> **HOW TO COMPLETE THIS TASK**: Where does the word "Letter" show up in the records? Copy every line that has it.

⟨

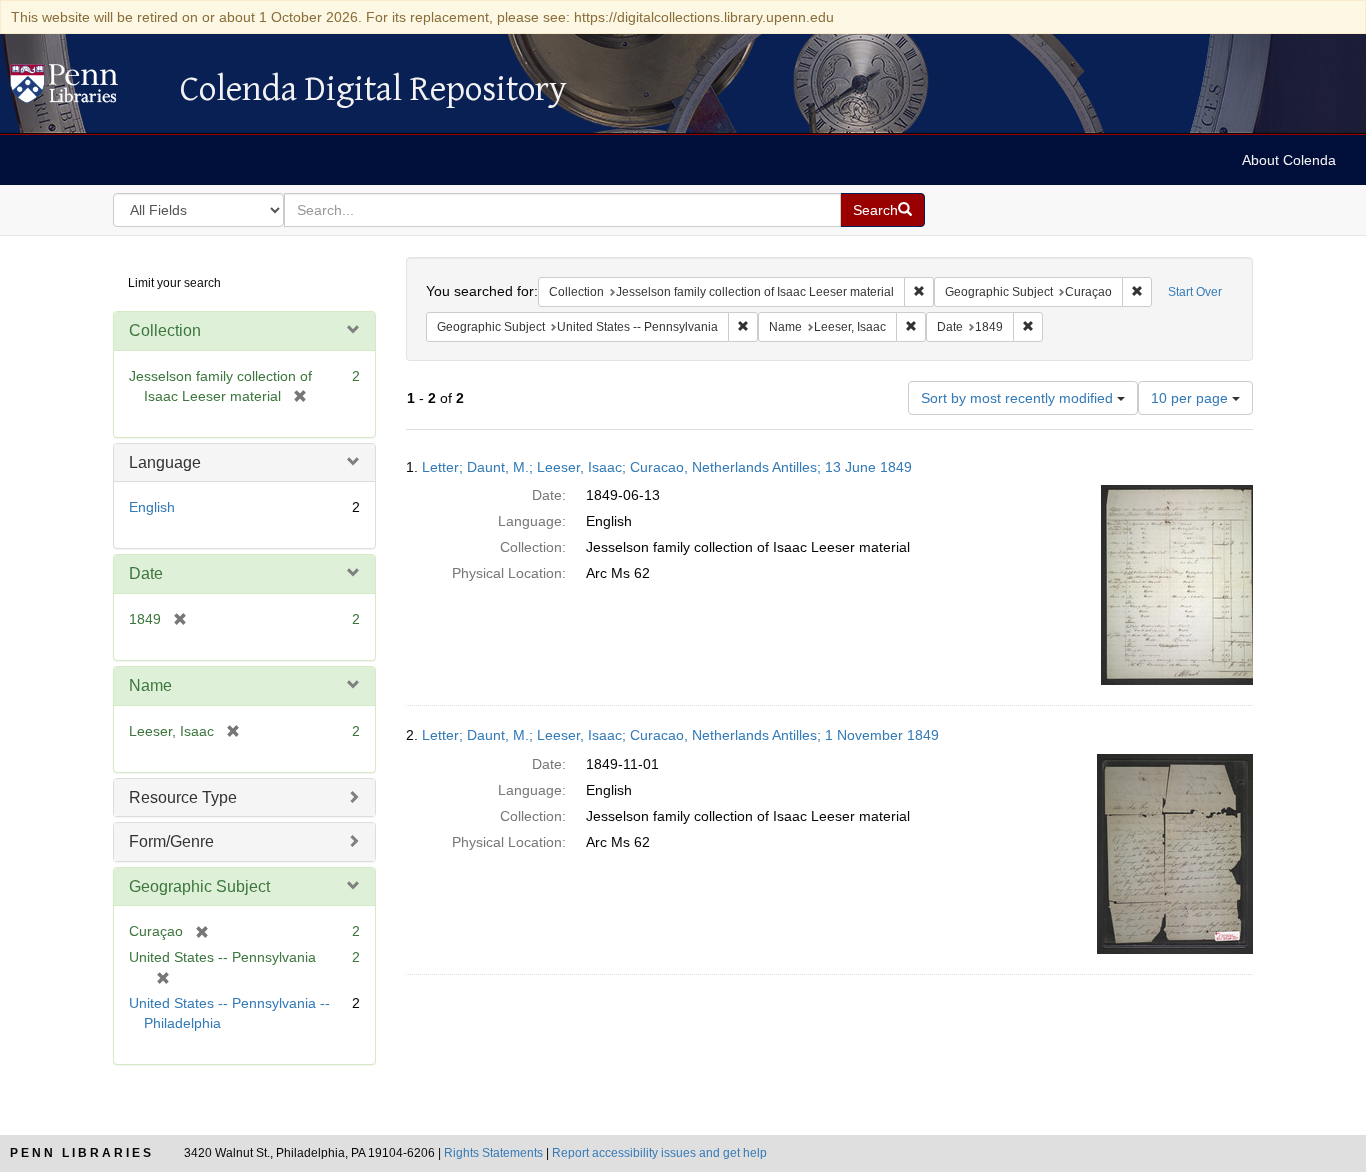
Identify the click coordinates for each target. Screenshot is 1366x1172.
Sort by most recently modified (1019, 398)
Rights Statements (493, 1153)
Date (146, 573)
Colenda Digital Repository (85, 89)
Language (165, 462)
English (152, 507)
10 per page (1191, 398)
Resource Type (183, 797)
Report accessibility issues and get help (659, 1153)
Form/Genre (171, 841)
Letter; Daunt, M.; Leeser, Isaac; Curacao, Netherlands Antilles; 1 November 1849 (680, 735)
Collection (165, 330)
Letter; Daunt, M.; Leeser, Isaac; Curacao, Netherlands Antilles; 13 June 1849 (667, 467)
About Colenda (1289, 160)
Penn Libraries (82, 1153)
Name (150, 685)
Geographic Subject (199, 886)
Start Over (1195, 292)
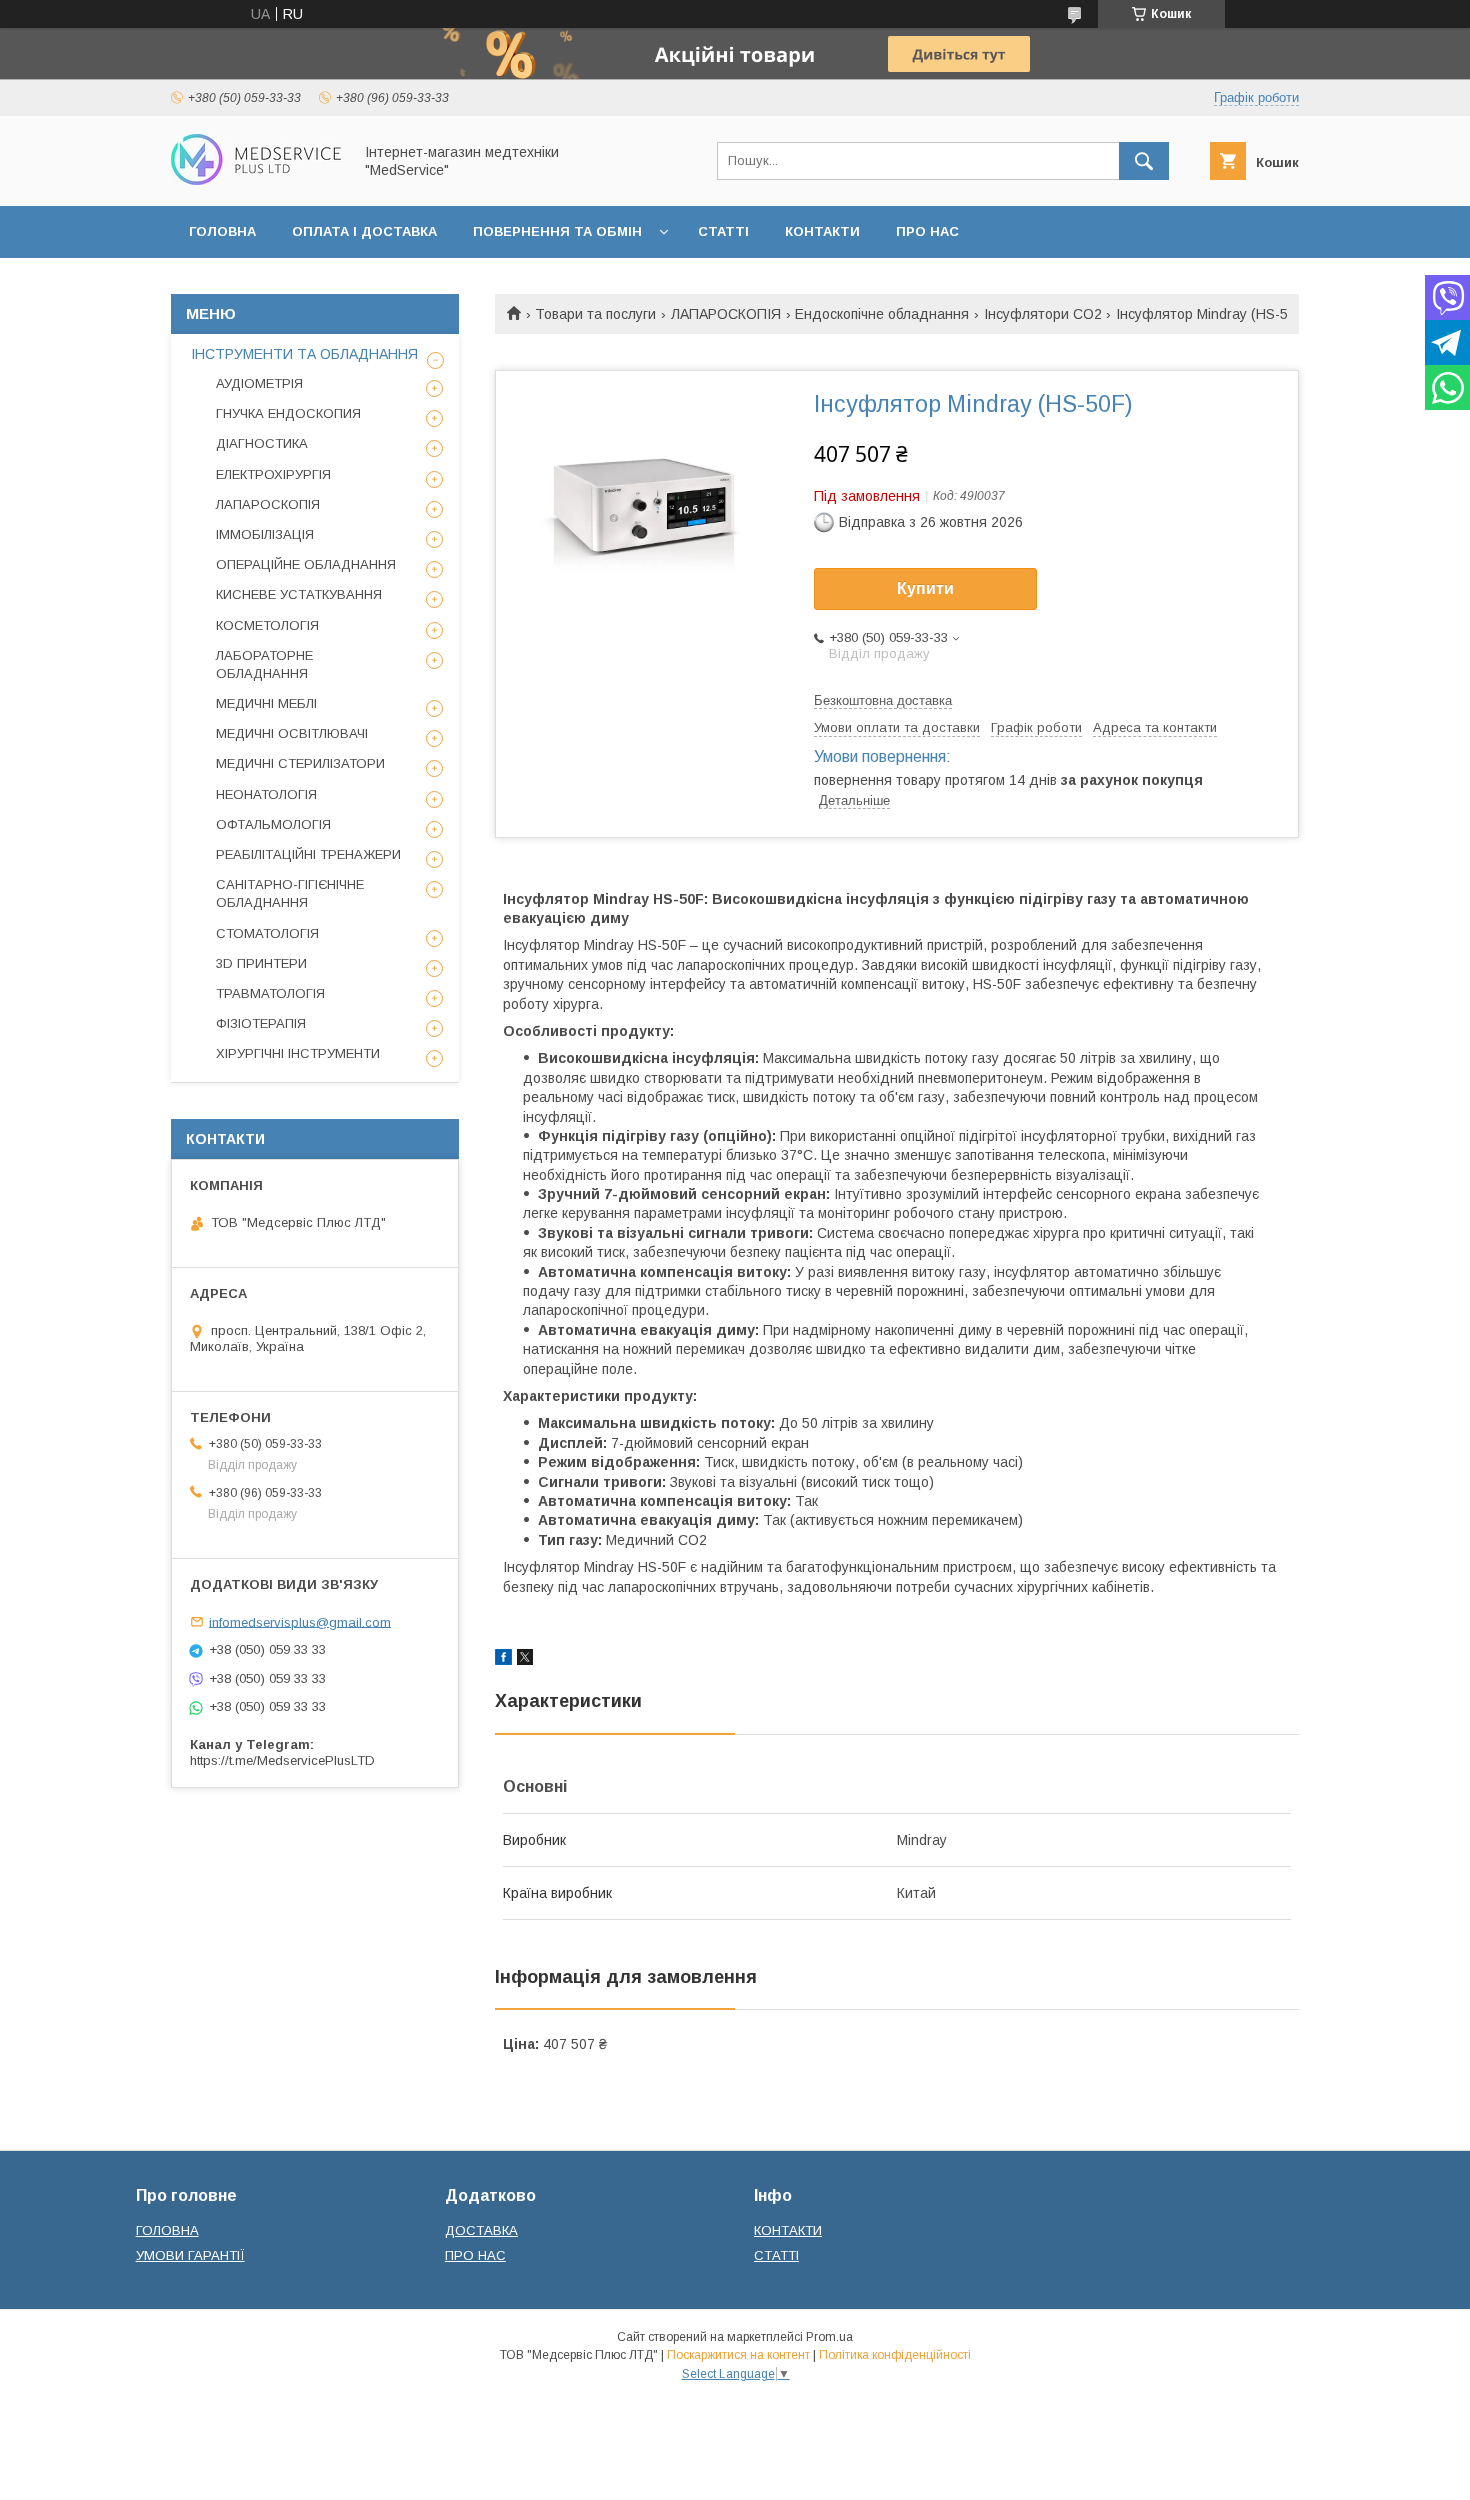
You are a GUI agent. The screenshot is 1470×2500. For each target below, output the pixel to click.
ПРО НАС (927, 231)
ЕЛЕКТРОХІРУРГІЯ (273, 474)
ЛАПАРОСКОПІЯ (726, 314)
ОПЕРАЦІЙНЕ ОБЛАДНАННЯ (306, 564)
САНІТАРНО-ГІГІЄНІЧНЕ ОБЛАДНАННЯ (290, 893)
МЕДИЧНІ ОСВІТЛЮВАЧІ (292, 733)
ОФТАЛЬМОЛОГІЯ (273, 824)
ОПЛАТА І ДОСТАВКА (364, 231)
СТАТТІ (723, 231)
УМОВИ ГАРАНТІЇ (190, 2255)
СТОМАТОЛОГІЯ (267, 933)
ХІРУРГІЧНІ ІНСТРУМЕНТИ (298, 1053)
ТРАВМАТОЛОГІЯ (270, 993)
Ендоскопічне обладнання (882, 314)
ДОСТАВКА (481, 2230)
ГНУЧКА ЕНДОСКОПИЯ (288, 413)
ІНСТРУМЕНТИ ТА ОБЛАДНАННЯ (304, 354)
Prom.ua (829, 2337)
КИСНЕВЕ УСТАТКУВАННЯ (299, 594)
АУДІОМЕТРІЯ (259, 383)
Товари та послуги (595, 314)
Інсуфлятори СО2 (1043, 314)
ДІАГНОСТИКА (262, 443)
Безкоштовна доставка (883, 700)
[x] (525, 1660)
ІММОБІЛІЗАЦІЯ (265, 534)
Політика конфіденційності (895, 2355)
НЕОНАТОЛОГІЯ (266, 794)
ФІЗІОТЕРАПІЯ (261, 1023)
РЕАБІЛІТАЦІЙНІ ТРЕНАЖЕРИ (308, 854)
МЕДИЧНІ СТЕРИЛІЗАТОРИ (300, 763)
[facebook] (503, 1660)
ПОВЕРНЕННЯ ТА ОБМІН (557, 231)
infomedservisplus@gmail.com (300, 1621)
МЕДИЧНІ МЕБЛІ (266, 703)
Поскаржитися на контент (738, 2355)
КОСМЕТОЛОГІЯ (267, 625)
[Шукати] (1144, 161)
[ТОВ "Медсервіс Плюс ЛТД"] (256, 180)
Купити (925, 588)
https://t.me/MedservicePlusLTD (282, 1760)
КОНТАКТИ (822, 231)
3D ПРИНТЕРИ (261, 963)
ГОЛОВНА (222, 231)
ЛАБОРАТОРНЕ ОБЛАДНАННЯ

⟩

> **SOLUTION FOR THIS EXERCISE**:
Letter; Daunt, M.; Leeser, Isaac; Curacao, Netherlands Antilles; 1 November 1849 (680, 735)
Letter; Daunt, M.; Leeser, Isaac; Curacao, Netherlands Antilles; 13 June 1849 (667, 467)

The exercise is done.